Birthday: September 6th, 1893Date of Death: February 5th, 1965Place of Birth: Saint Joseph, Missouri, USA
A minor character actor who appeared in literally hundreds of films, actor Irving Bacon could always be counted on for expressing bug-eyed bewilderment or cautious frustration in small-town settings with his revolving door of friendly, servile parts - mailmen, milkmen, clerks, chauffeurs, cabbies, bartenders, soda jerks, carnival operators, handymen and docs. Born September 6, 1893 in the heart of the Midwest (St. Joseph, Missouri), he was the son of Millar and Myrtle (Vane) Bacon. Irving first found work in silent comedy shorts at Keystone Studios usually playing older than he was and, for a time, was a utility player for Mack Sennett in such slapstick as A Favorite Fool (1915). His director brother also began using him in his own silent funnies starting with Good Morning, Nurse (1925), which was written by Frank Capra, Hurry, Doctor! (1925) and Wide Open Faces (1926).

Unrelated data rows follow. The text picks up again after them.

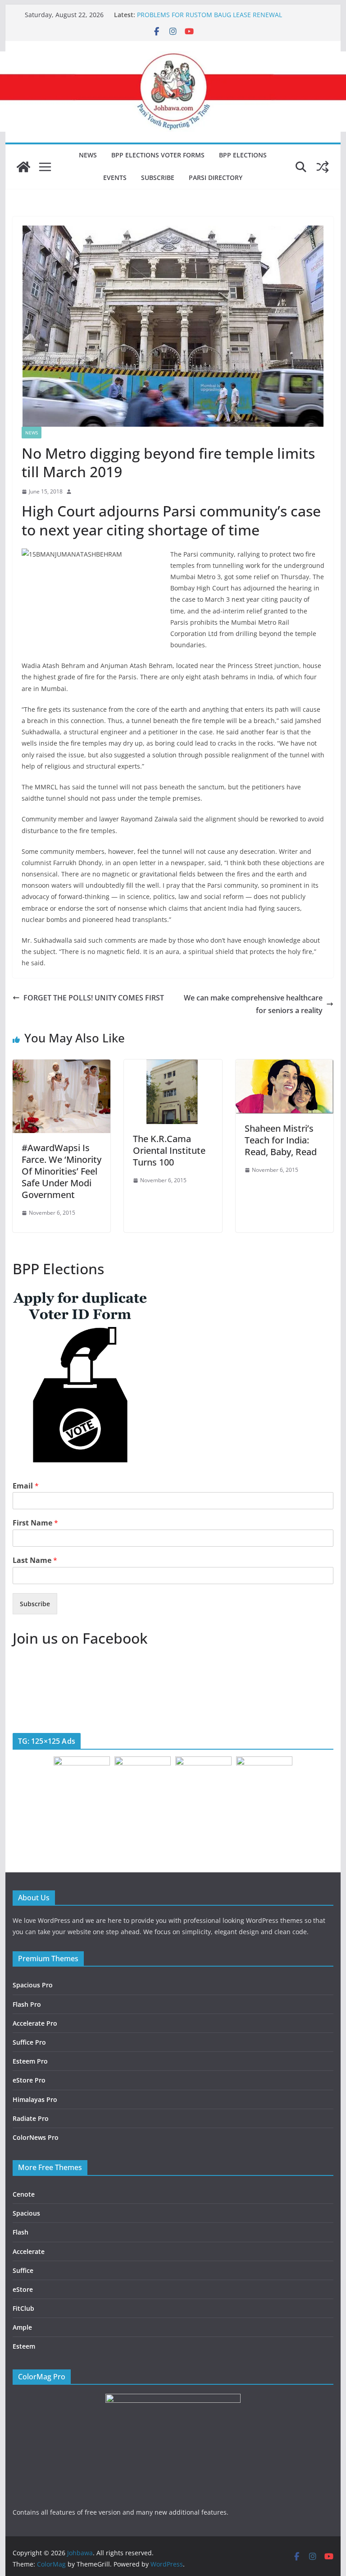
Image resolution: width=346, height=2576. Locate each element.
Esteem (24, 2346)
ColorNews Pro (36, 2137)
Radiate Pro (31, 2118)
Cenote (24, 2194)
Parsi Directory (215, 177)
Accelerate (29, 2251)
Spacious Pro (33, 1985)
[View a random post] (322, 167)
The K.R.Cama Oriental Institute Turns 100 (169, 1150)
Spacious (26, 2213)
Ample (22, 2327)
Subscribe (157, 177)
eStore (23, 2289)
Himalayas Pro (35, 2099)
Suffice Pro (29, 2042)
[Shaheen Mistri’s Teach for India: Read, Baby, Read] (285, 1066)
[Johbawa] (23, 167)
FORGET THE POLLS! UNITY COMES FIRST (93, 998)
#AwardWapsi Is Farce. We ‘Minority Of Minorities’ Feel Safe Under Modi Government (61, 1171)
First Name (35, 1523)
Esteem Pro (30, 2061)
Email (26, 1486)
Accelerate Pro (35, 2023)
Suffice (23, 2270)
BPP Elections (243, 155)
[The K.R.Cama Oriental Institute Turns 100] (173, 1066)
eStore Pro (29, 2080)
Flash (20, 2232)
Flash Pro (27, 2004)
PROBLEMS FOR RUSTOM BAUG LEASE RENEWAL (209, 14)
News (88, 155)
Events (115, 177)
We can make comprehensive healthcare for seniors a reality (253, 1004)
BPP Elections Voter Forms (158, 155)
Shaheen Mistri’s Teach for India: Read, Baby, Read (281, 1140)
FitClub (23, 2308)
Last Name (35, 1560)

Irving made an easy adjustment when sound entered the pictures and after appearing in the Karl Dane / George K. Arthur one- and two-reelers such as Knights Before Christmas (1930), began to show up in feature-length films. He played higher-ups on occasion, such as the Secretary of the Navy in Million Dollar Legs (1932), police inspector in House of Mystery (1934), mayor in Room for One More (1952), and judge in Ambush at Cimarron Pass (1958), but those were exceptions to the rule. Blending in with the town crowd was what Irving was accustomed to and, over the years, he would be glimpsed in some of Hollywood's most beloved classics such as Capra's Mr. Deeds Goes to Town (1936), San Francisco (1936), You Can't Take It with You (1938) and A Star Is Born (1954). Trivia nuts will fondly recall his beleaguered postman in the Blondie (1938) film series that ran over a decade.
Irving could also be spotted on popular '50s and '60s TV programs such as the westerns Laramie (1959) and Wagon Train (1957), and "comedies December Bride (1954) and The Real McCoys (1957). He can still be seen in a couple of old codger roles on I Love Lucy (1951). One was as a marriage license proprietor and the other as Vivian Vance's doting dad from Albuquerque, to whom she paid a visit on her way to Hollywood with the Ricardos. Irving died on February 5, 1965, having clocked in over 400 features.